Global Pressures and Rate Cut Expectations

One of the biggest overhangs, Mistry pointed out, is the prolonged tariff dispute, which has dragged out far longer than expected. “India is caught in the crossfire. Eventually it will get resolved, but until then, higher tariffs in the US translate into elevated inflation,” he explained. This, in turn, has delayed the Federal Reserve’s rate cuts despite cooling inflation and slower job growth.

The Jackson Hole remarks from Fed Chair Jerome Powell have, however, opened a “window” for a September cut, said Mistry. The rate differential between India and the US is now at a 23-year low, giving RBI some room to consider easing, albeit with caution.

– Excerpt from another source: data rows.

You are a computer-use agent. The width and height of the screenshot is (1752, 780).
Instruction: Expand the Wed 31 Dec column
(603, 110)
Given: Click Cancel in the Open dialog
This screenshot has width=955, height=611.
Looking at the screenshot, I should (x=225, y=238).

Earnings Growth Losing Steam

Back home, corporate earnings are not painting a rosy picture. While the first quarter results had more hits than misses, consensus estimates for FY26 and FY27 have seen their first downward revision since 2022. “There is growth, no doubt, but the extent of that growth is being trimmed every quarter,” Mistry said.

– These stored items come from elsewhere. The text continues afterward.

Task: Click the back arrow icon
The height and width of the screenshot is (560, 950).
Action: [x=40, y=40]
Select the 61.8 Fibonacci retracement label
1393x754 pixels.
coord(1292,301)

He also pointed out that fiscal measures such as GST collections and government spending amounting to nearly ₹4.5–5 lakh crore — about 1.5% of GDP — will play a crucial role. But the timing of these interventions will decide how effectively they support consumption beyond the festive season.

Sectors to Watch

On sectoral opportunities, Mistry believes consumption patterns are shifting. “Staples may not see big gains—people won’t suddenly start buying more soaps and oils. But the ‘YOLO’ theme—travel, hotels, transport—looks strong,” he said. Cement, pharmaceuticals, speciality chemicals, and financials also remain on his radar.

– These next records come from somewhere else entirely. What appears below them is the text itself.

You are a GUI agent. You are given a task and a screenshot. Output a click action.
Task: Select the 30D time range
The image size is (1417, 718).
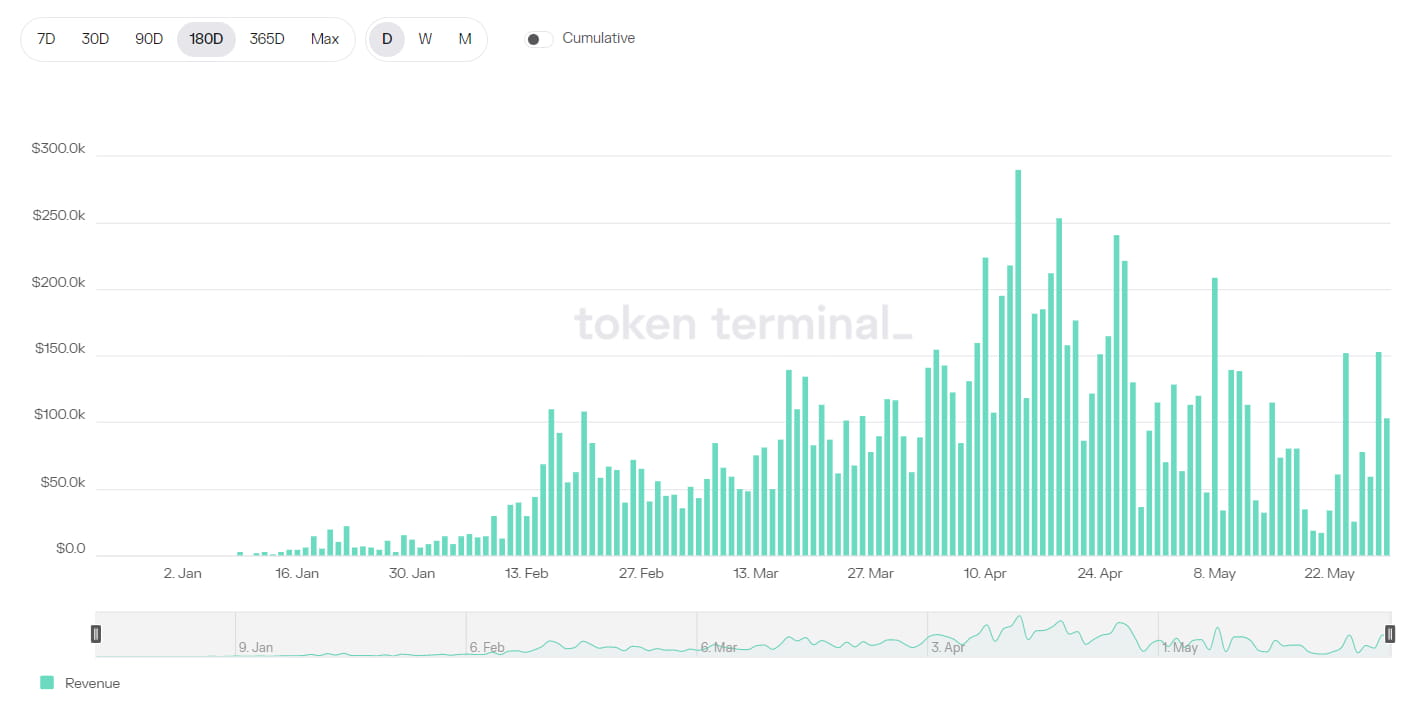pos(95,39)
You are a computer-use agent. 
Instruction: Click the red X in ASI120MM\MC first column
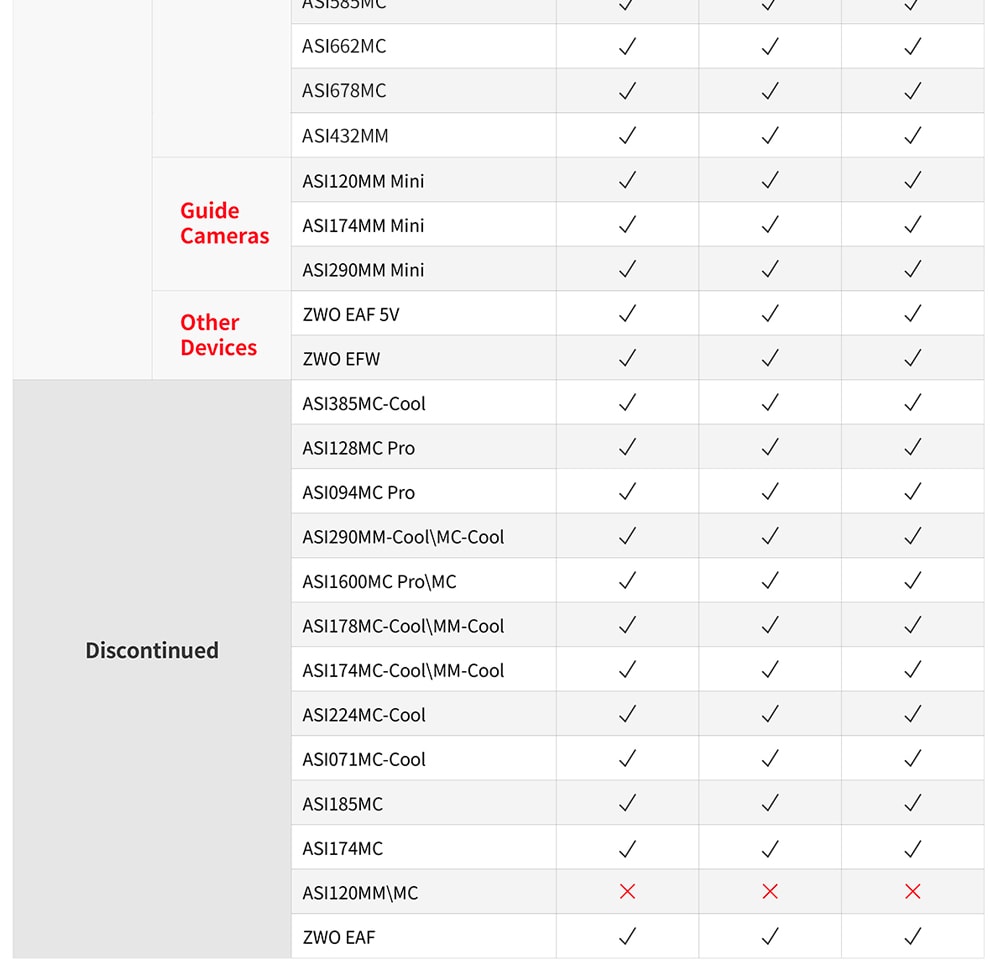[x=628, y=891]
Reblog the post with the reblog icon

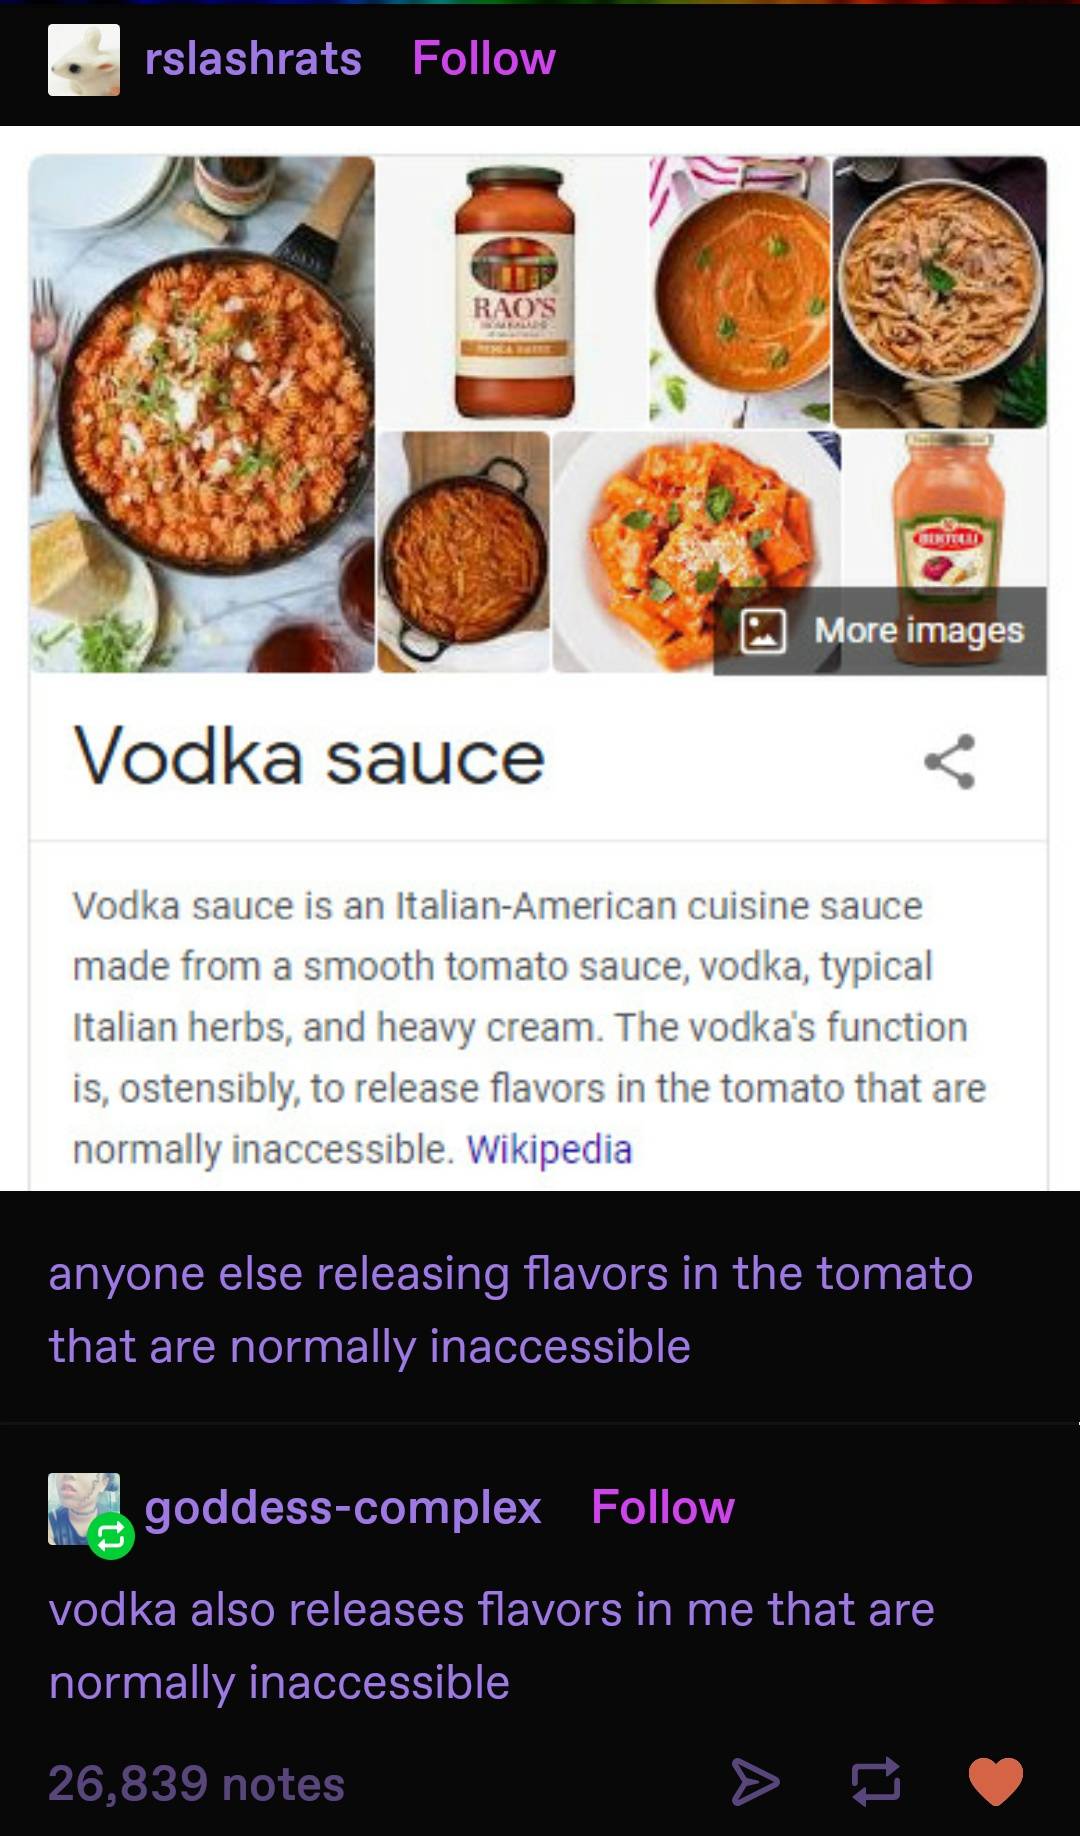[875, 1781]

Weaker Dollar, Stronger EM Story

On the currency front, Mistry noted that the dollar index has slipped from 110 to around 98, historically a bullish signal for emerging markets. “A weaker dollar always helps EM outperformance, as global asset allocators benefit from currency moves,” he explained.However, he cautioned that India’s story is now increasingly being driven by domestic flows rather than just foreign money. “Household savings into equities are still under 5%. If this climbs to even 10%, the impact could be massive,” he said, highlighting how structural shifts in local participation could reshape market dynamics.

Outlook

While the festival season may offer short-term optimism, the broader market texture remains tied to earnings trends, policy shifts, and global currency moves. As Mistry summed up, “The contours of the market will keep changing. What matters most is timing—and patience.”